Pihaknya lanjut Istiana juga sempat kewalahan menangani sidang perceraian. Untuk menangani kasus ini, 16 hakim harus silih berganti menyelesaikan perkara perceraian yang menumpuk.
• BREAKING NEWS: Kenakan Pakaian Adat Deno-Madur Deklarasi Koaliasi Sebelum Daftar di KPU
"Kewalahan banget. Sidang tuh sampai 50 perkara perhari, sampai jam 5 sore. Kalau kita normal 30 perkara," kata Istiana.
Antrean warga yang mendaftarkan perkara cerai bahkan sempat membludak. Istiana menceritakan, warga mengantre dari dalam ruang tunggu hingga luar lobi gedung dengan tetap mengedepankan protokol kesehatan.
"Tetap mengutamakan protokol kesehatan, pakai masker cuci tangan dan pengukur suhu," kata dia.
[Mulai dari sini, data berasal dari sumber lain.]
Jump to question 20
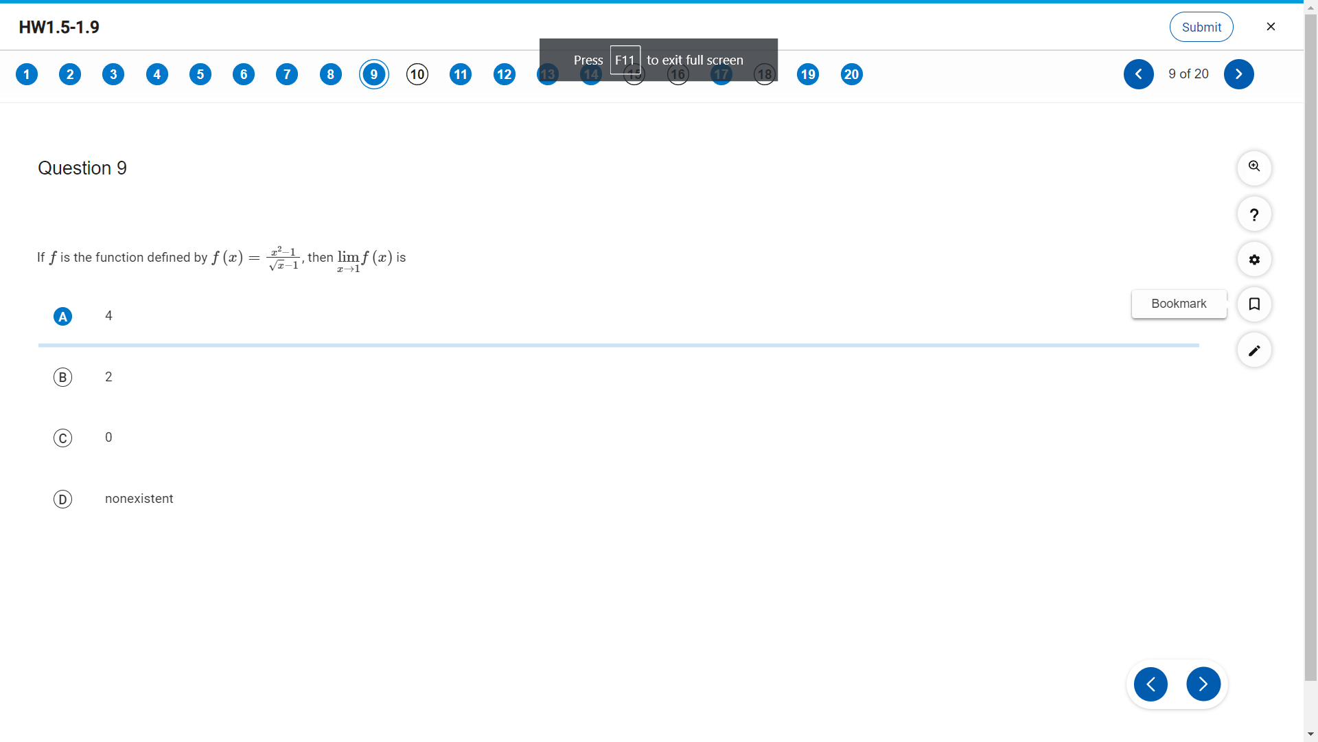tap(851, 74)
Usia perkawinan mereka yang mengajukan gugatan cerai lanjut Istiana juga bervariasi. Ada yang sudah berumur lima tahun, bahkan baru satu tahun menikah sudah minta cerai.
"Yang baru-baru (pernikahan). Ada yang baru satu tahun, dua tahun. Ada juga yang lima tahun pertama perkawinan," kata Istiana.
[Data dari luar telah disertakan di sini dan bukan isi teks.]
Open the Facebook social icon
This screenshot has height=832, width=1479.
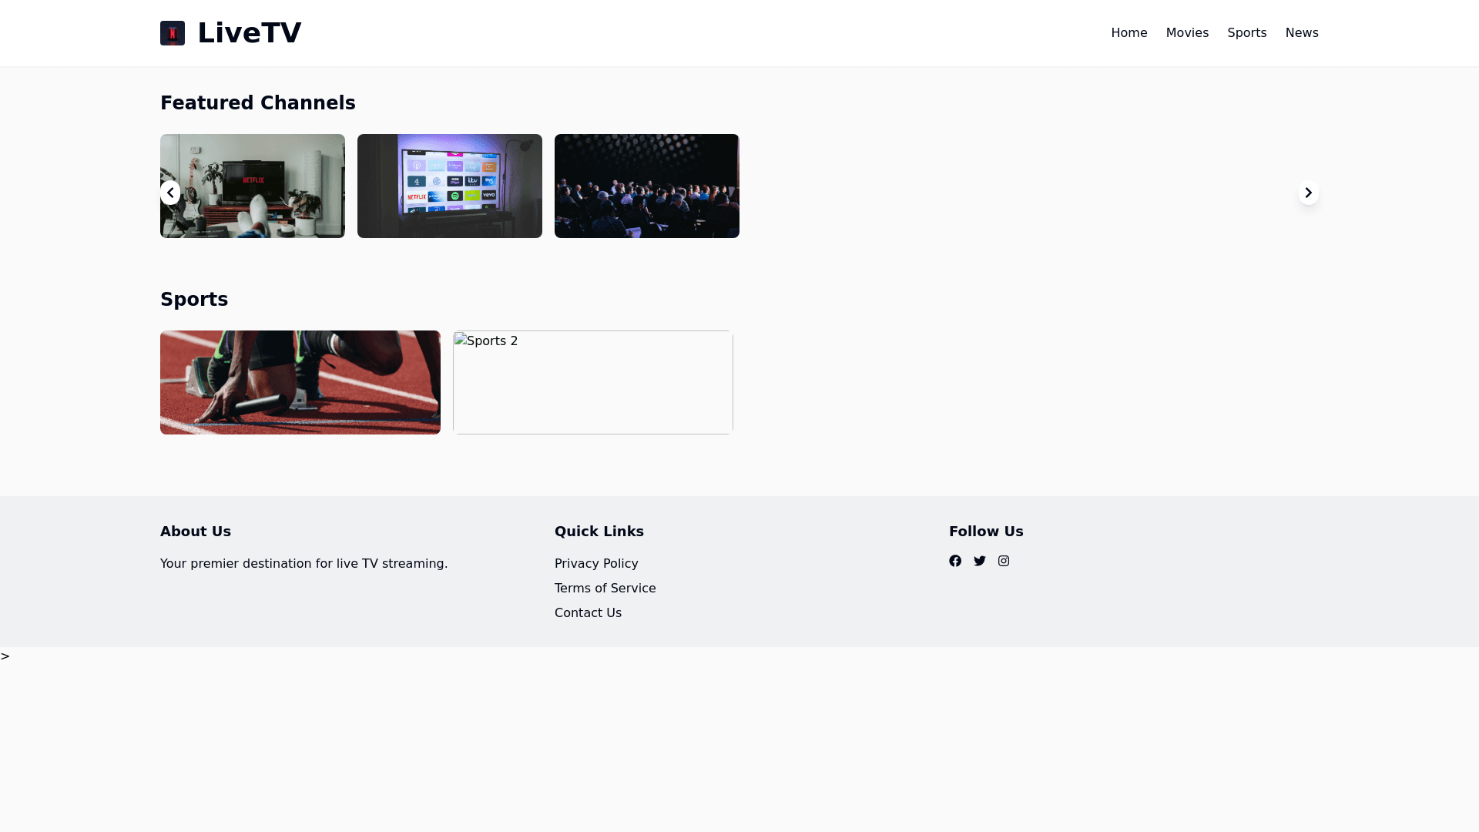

Menurut dia, masa pernikahan di bawah tujuh tahun masih rentan akan perceraian. "Kata psikolog tujuh tahun perkawinan awal masa adaptasi. Kalau itu berhasil berarti di tujuh tahun ke dua itu sukses," terang dia.
Penyebab perceraiannya pun mayoritas sama, yakni karena masalah ekonomi. Banyak istri yang mengeluhkan minimnya pendapatan suami karena jadi korban PHK selama pandemi.
Tidak hanya di Jakarta, angka perceraian juga melonjak di Garut, Jawa Barat. Humas Pengadilan Agama Garut Kamaludin menjelaskan hingga awal September 2020 ini, ada 3.525 kasus gugatan cerai yang ditangani oleh Pengadilan Agama.